Programing Excavation: September 2014

Friday, September 26, 2014

What are you Logging about?

Every application today needs some kind of way to report out it’s actions or current state. The main reasons that we would need there reportings are:

Debugging
Monitoring the Applications (components) Actions
Offline and Backwards Analytics

In this case we are talking about all of these actions in a JVM based environment.

Mostly when we use the phrase “To Log” in programming it means that we want to output information from our application out a user / administrator / logs monitor.

Two things that actually define a “Log File” that is a lot of Rows of:

Time Stamp - some kind representation of it.
Message - some kind of information about the event that occurred.

What are we going to do?

We are going to go over some of the most famous and commonly used Logging Frameworks in Java, get to know the Pros and Cons of some of them, Show some code samples and examples (you can find the full example project on GitHub), finally get to a Conclusion which is the best one to use?.

What will we be covering:

Logging Common Phrases
Console logging
Log4J
Logback
Log4J 2
Log4J2 vs Logback - Performance
SLF4J
Conclusion

(We are not going to cover the “java.util.logging”)

Logging Common Phrases

Logger -

Probably this will be the Object (I do hope it’s an interface) that you’ll be using to do all of your “Logging” through.

Logging level -

The logging frameworks have almost the same names for the logging levels, in some you’ll find them as method names and in some you’ll pass them as a parameter to the “log()” method with the message to be printed, but eventually the list is pretty the same (the order is from the most weak to the strongest): Trace, Debug, Info, Warn, Error, Fatal.

Root Logger -

This is a definition of the top most logger, all of the setting applied to it, most of the time, will propagate to it’s child loggers.

Appender -

Appenders are mostly definitions of pipes to different kinds of output methods to the logging framework, some of the most common are: stdout, strerr, FileAppender, RollingFileAppender, SocketAppender and more, you can understand their uses by their names.

Log File -

In the most stupid way, the actual file that you are writing all of your data to.
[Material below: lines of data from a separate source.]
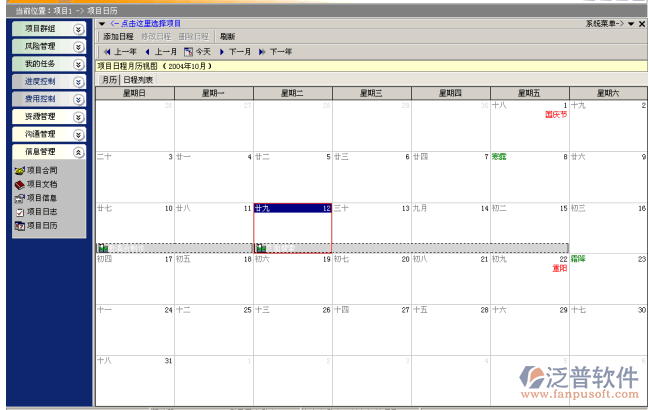Open 项目合同 in the sidebar
Screen dimensions: 649x410
click(41, 171)
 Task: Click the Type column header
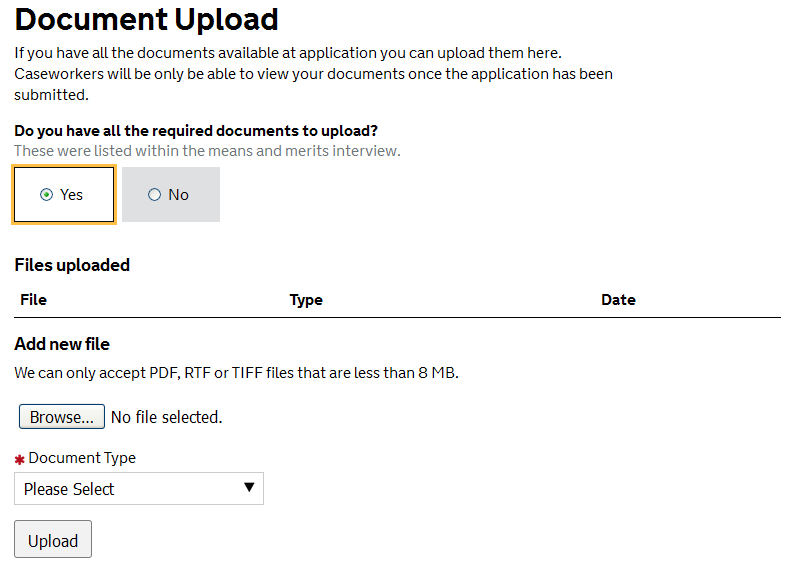coord(306,300)
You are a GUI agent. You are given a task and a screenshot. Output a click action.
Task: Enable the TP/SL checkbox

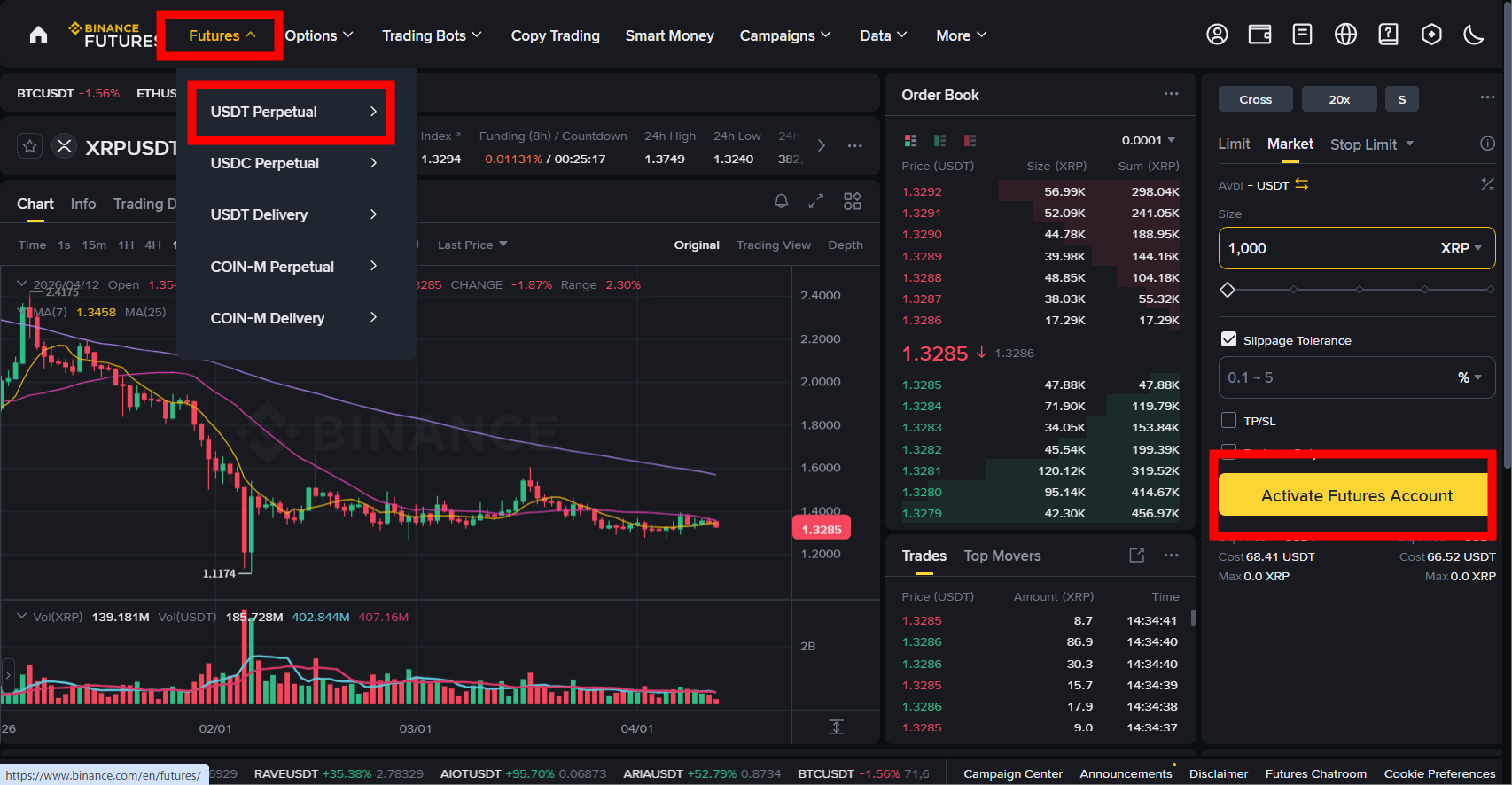(1228, 420)

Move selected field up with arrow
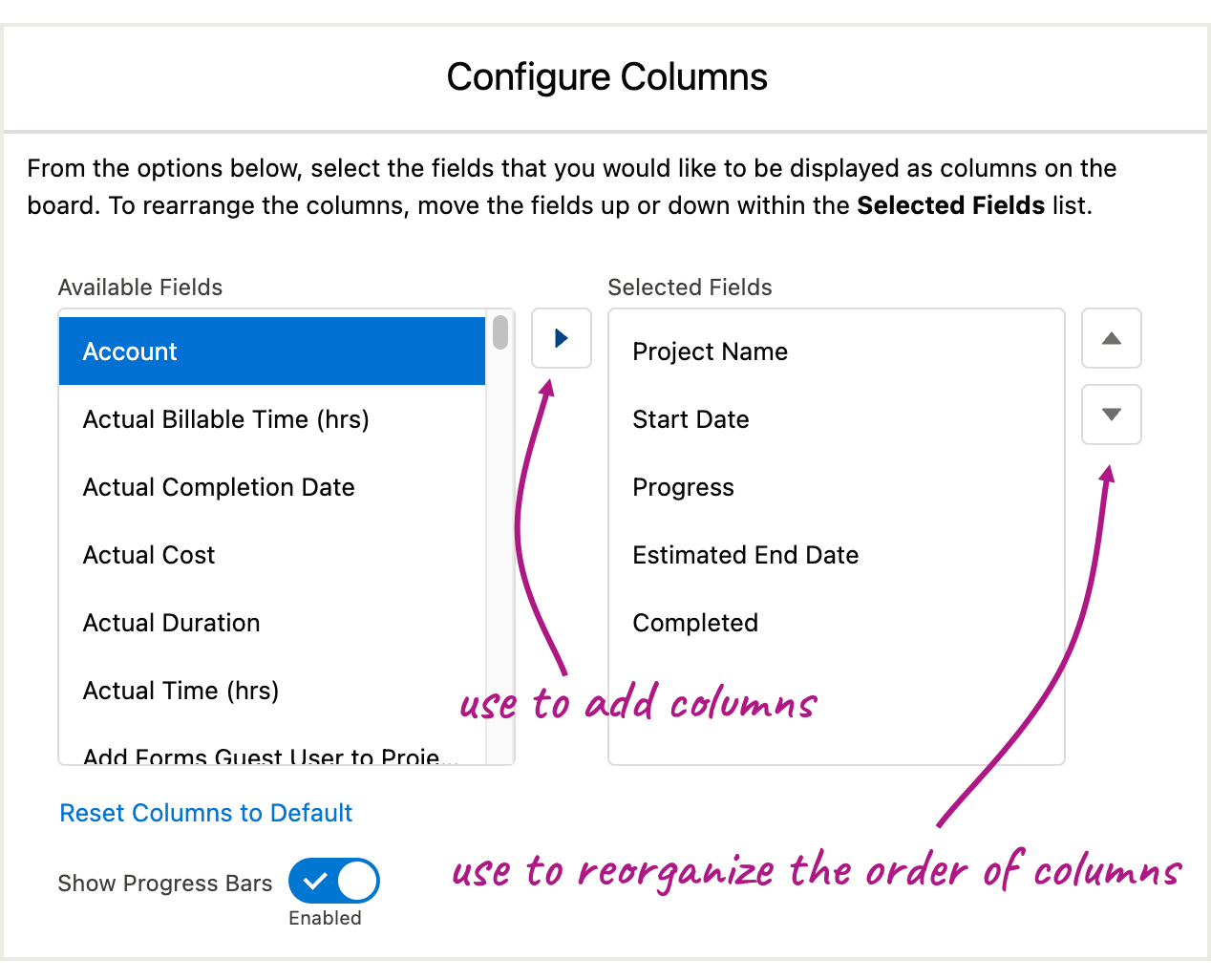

It has the characteristics we’ve mentioned above in each row, “time stamp + message”, and sometime people name the log file as something associated with the Data or Timestamp (Like: “2014-09-26-06:45-Application.log”) to easily parse and search for log file later.

Console logging

The “Hardcore” or “Old School” Way! or, as i like to call it: “The Worst Way”.

This method is used mostly for small programs or at development time, you shouldn’t use it extensively because it makes your code a nightmare to maintain, and in a large scale application, when you are watching the console where you ran the application and you suddenly see the next line that someone wrote popping every second:

“$$$ ### I’m Here, This is not suppose to Happen ### $$$”.

or the uninformative one:

“%%%% ------ Yeah -------- %%%%”

You probably want to kill the person who did it. (If say you haven’t seen something like this in the code, you are Lying!!!)

And eventually if you want to change something after, you find yourself doing search and replace over “System.out”....and changing a lot of code.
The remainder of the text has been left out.